From a computational point of view , this question is related to at least three others:
The common denominator is that, in order for a numerical calculation to be stable, backward recursion is to be preferred.
For the problem at hand, this backward recursion goes as follows:
$$
a_{n-1} = \sqrt[n]{2+a_n} \qquad \mbox{with} \quad \lim_{n\to\infty} a_n = 1
$$
The latter condition means in practice that for sufficient large values of $\;n\;$ the starting (or rather ending) value
for $a_n$ may be set equal to $1 \approx \sqrt[n]{3}$ .

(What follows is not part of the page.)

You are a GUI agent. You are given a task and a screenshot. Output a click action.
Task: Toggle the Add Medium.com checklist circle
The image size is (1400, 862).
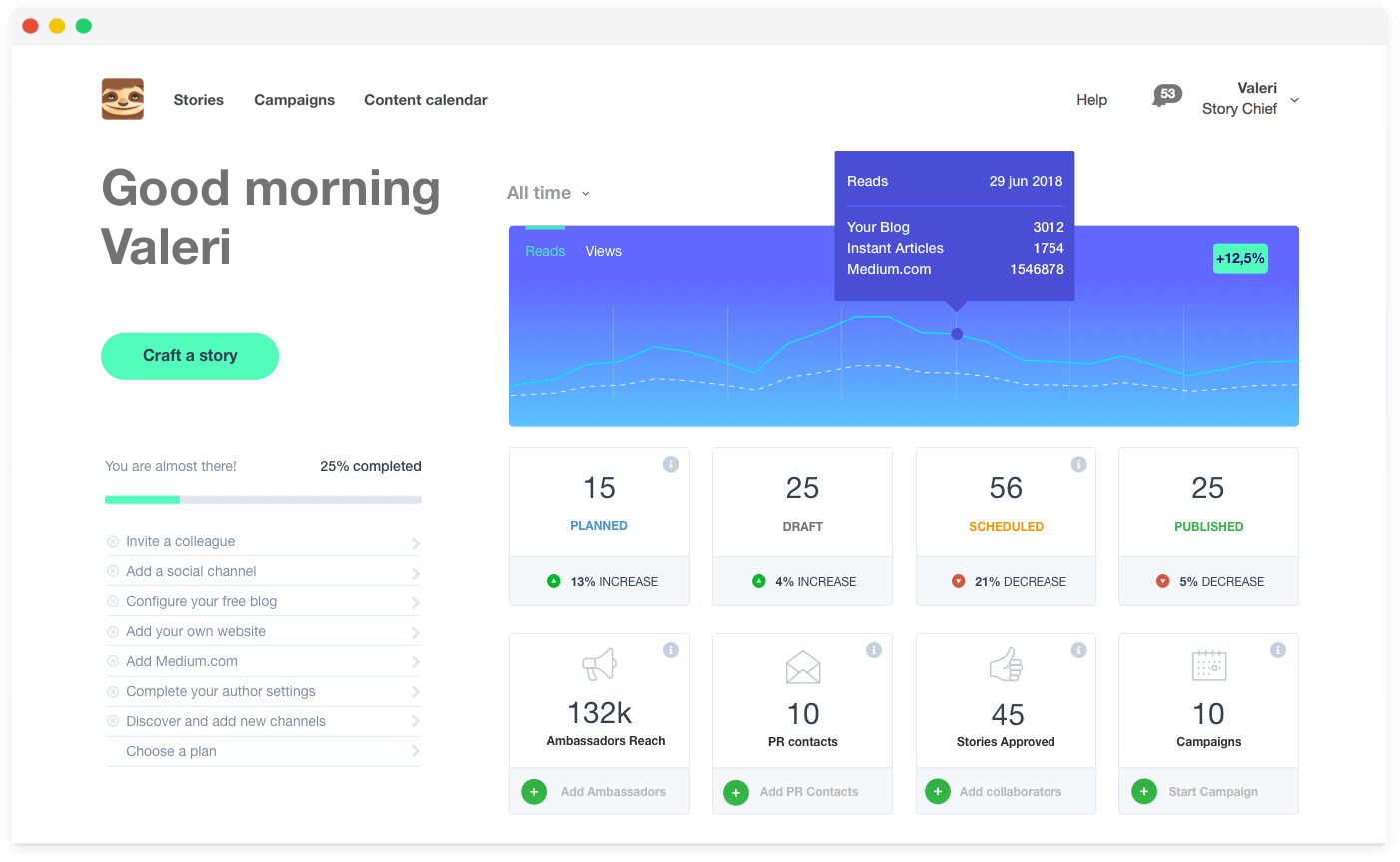tap(113, 662)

An estimate for the errors (update) may be obtained by differentiation:
$$
d a_{n-1} = d \sqrt[n]{2+a_n} = d a_n \frac{1}{n} \left(2+a_n\right)^{1/n-1} = \frac{a_{n-1}}{n(2+a_n)}da_n
$$
starting with $\:da_n = \sqrt[n]{3} - 1\:$ for some sufficiently large value of $n$ , in our case $n = 13$ .

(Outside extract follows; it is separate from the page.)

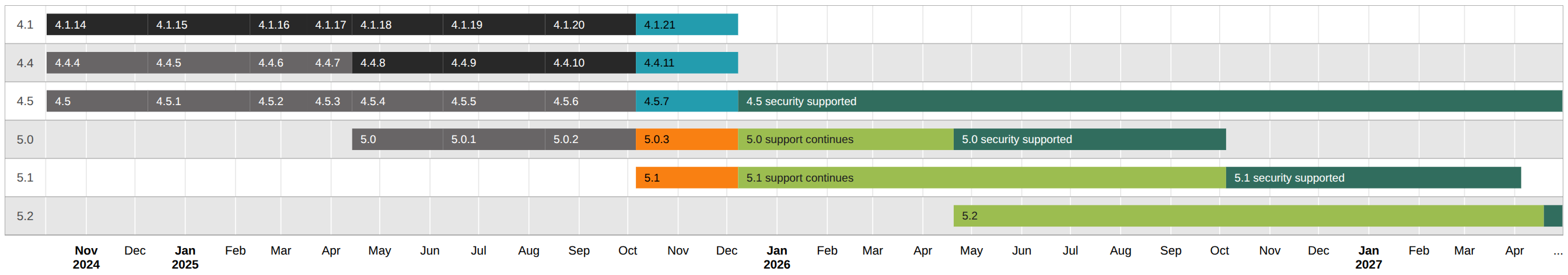Click the 4.5 security supported bar
This screenshot has height=275, width=1568.
1149,101
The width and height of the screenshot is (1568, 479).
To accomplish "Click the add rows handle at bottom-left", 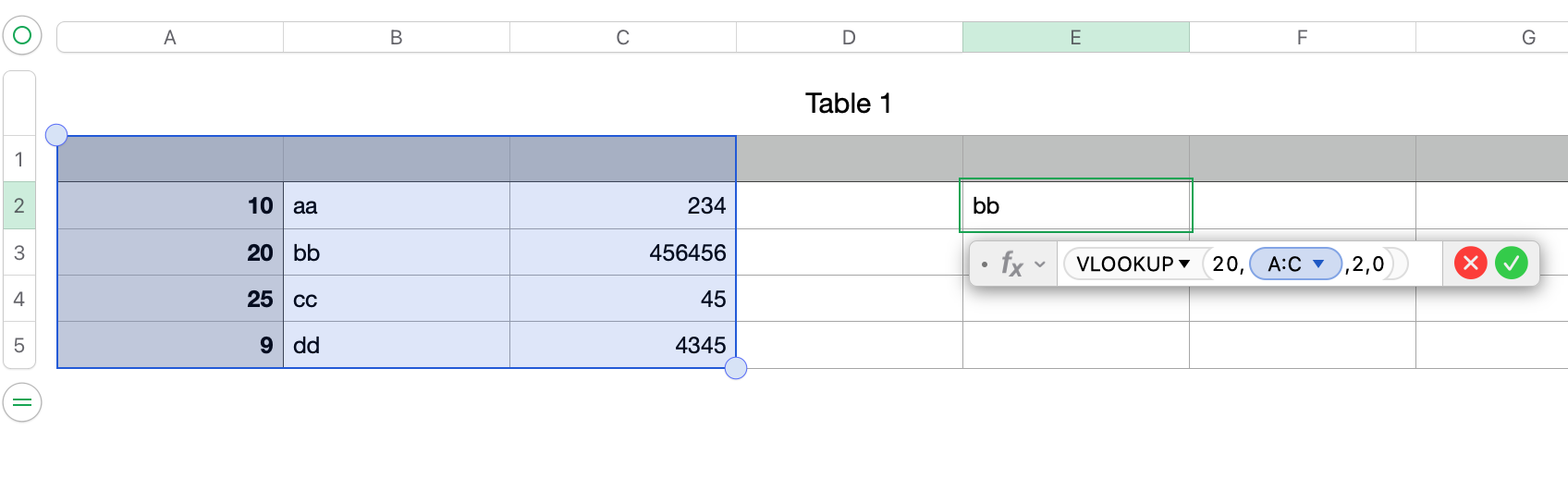I will [x=22, y=402].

It is seen that the error in $\;a_1\;$ can be calculated (more or less) by backward recursion as well.
And it may be conjectured that some reasonable upper bound must go like $\,1/(2^n.n!)$ , meaning that convergence is really fast !

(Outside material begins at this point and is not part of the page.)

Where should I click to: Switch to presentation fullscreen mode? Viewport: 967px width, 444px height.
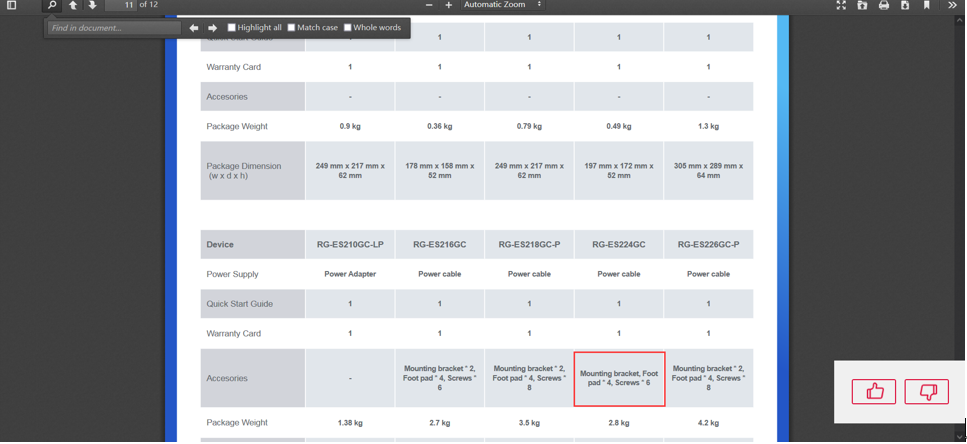point(841,5)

The accompanying Delphi Pascal program is a logical consequence of the above considerations.
program apart;
function power(x,r : double) : double;
begin
power := exp(r\*ln(x));
end;
procedure anatoly(x : double; n : integer);
var
a,d,b : double;
k : integer;
begin
a := power(x+1,1/n);
d := a-1; { error }
a := 1;
for k := n downto 2 do
begin
b := a;
a := power(x+a,1/k);
d := d*a/(x+b)/k;
end;
Writeln(x,' ',a,' +/-',d);
end;
begin
anatoly(2,13); { at double precision }
end.
The outcome is, of course, in concordance with the value already found by the OP:
$$
1.86959730667536
$$
It is noted that forward recursion can be employed in principle as well, but only in a quite different manner,
because, as mentioned by others too, it's highly unstable.
Disclaimer: I certainly would have tried the closed form - whatever that means in modern times -
if I only could believe that such a thing does indeed exist here. If this answer nevertheless clarifies some issues, that would be nice.
BONUS. But the "closed form" phrase keeps ringing in everyone's head ..
As suggested in a comment by Semiclassical, making a graph of the following more general function $f(x)$ might be interesting.
$$
f(x) = \lim_{n\to \infty}\sqrt[2]{x+\sqrt[3]{x+\sqrt[4]{x+\cdots+\sqrt[n]{x}}}}
$$
Because, if the graph of that function could be recognized as belonging to some "elementary" function, say $g(x)$,
then we could say that the outcome of the OP's question is simply $g(2)$ .
So here goes, for $\;0 < x < 4\;$ and $\;0 < y < 4\;$ :
It is conjectured that $f(0) = 0$ and that there is a singularity ( jump $0\to 1$ ) at that place.